Die Eintracht will ihre schlimme Krise mit Ruhe und Gelassenheit überstehen. So wie früher. „In der Vergangenheit hat uns immer ausgezeichnet, dass wir uns in Krisenphasen nicht nervös haben machen lassen. Die Mannschaft wird sich verbessern und die nötigen Ergebnisse erzielen“, sagt Bruchhagen. Dafür spricht im Augenblick nichts: Gegen Bayer Leverkusen war die Eintracht in der ersten Halbzeit auf völlig verlorenem Posten, da löste sich die Mannschaft fast auf. Sie spielte wie ein Absteiger – leblos, ideenlos, mutlos. Die Frankfurter standen nur Spalier in diesem Schauerspiel, kamen gegen einen sehr guten Kontrahenten immer einen Schritt zu spät. „Wir wollten aggressiv sein und dagegenhalten. Das hat genau zwei Minuten geklappt. Danach sind wir nur noch zurückgewichen, haben nur noch reagiert und waren mit dem 0:2 zur Pause noch gut bedient. Es hätte auch 3:0 oder 4:0 stehen können“, senkte Trainer Michael Skibbe den Daumen.

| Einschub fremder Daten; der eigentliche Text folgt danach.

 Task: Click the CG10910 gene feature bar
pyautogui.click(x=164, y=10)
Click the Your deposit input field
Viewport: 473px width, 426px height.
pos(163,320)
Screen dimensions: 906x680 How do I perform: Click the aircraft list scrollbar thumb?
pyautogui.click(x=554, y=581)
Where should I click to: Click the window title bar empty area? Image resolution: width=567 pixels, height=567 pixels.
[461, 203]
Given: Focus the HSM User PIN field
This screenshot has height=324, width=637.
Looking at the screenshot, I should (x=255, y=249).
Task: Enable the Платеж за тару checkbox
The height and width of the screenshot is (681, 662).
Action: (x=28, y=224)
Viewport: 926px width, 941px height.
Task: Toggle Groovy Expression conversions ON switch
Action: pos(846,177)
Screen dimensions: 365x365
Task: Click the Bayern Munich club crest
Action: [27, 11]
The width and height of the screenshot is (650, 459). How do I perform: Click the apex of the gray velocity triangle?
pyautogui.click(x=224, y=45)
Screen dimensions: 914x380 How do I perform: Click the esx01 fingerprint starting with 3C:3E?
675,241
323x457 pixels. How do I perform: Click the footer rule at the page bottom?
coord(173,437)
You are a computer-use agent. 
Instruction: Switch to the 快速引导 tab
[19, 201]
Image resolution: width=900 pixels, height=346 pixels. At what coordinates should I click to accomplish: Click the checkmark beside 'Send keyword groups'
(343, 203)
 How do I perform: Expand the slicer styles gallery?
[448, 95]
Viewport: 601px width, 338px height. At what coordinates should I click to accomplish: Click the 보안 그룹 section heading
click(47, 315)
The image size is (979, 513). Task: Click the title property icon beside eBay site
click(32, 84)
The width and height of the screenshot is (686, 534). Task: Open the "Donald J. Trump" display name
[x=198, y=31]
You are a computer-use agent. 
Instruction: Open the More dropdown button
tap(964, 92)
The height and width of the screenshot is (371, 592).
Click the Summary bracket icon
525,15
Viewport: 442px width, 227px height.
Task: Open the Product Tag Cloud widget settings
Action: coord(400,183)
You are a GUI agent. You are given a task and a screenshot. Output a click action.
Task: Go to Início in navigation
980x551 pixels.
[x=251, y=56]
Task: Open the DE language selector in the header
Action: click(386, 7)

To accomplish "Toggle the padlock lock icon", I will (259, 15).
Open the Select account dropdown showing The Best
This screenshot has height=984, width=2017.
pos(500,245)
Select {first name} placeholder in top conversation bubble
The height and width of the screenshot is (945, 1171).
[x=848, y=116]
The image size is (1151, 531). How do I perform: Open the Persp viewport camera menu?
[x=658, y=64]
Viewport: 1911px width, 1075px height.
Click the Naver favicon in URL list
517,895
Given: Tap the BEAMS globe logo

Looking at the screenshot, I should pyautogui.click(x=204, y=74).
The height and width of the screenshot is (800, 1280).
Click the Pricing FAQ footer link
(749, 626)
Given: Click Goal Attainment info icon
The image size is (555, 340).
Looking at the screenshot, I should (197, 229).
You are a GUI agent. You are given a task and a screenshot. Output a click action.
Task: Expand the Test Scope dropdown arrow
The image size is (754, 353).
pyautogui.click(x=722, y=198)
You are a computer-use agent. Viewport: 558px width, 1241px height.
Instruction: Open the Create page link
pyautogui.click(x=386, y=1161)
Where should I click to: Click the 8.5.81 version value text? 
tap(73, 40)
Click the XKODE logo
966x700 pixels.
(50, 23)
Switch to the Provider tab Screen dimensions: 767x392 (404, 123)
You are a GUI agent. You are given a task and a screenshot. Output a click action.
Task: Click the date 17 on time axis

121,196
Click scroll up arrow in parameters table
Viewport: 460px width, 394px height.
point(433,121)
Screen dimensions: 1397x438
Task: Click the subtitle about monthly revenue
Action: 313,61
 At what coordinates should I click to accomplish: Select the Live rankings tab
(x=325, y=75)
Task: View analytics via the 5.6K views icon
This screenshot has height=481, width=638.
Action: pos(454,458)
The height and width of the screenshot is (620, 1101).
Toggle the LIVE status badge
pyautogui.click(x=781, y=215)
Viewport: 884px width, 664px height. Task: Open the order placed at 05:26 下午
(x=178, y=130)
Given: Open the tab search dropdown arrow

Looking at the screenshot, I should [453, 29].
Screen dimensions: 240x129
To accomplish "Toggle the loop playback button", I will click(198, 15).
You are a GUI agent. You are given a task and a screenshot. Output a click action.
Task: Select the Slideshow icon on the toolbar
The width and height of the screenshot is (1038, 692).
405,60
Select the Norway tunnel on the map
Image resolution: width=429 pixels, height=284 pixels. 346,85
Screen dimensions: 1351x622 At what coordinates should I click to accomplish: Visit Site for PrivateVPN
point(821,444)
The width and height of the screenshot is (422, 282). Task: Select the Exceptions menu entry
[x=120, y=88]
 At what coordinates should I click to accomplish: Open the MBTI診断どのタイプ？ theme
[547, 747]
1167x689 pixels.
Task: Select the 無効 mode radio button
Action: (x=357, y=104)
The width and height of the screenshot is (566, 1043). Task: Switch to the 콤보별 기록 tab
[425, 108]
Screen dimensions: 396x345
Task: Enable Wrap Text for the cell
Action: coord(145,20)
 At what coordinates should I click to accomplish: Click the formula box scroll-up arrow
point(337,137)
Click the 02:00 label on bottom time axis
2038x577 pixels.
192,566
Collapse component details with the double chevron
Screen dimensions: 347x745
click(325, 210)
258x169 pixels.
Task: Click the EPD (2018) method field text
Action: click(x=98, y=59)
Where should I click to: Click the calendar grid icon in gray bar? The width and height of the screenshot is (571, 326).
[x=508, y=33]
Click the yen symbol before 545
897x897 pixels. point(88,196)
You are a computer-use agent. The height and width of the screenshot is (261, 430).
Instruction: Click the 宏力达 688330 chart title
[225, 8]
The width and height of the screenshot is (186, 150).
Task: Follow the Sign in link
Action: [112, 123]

Die seltsame Mutlosigkeit war auch den Leverkusenern aufgefallen. Bayer-Sportdirektor Rudi Völler sagte: „Wir waren überrascht, wie passiv die Frankfurter spielten. Sie spielten, als hätten sie Angst vor uns.“ Auch Hanno Balitsch, der nach einem herrlichen Angriff das 3:0 erzielt hatte (84.), war überrascht von der Harmlosigkeit der Hessen. „Wir dachten, Frankfurt spielt so rustikal und aggressiv wie die Nürnberger letzte Woche. Aber sie wollten nichts von uns.“ Dafür fielen Frankfurter Hooligans aus der Rolle und prügelten einen Leverkusener und einen Offenbacher Fan in einer Gaststätte in Offenbach krankenhausreif.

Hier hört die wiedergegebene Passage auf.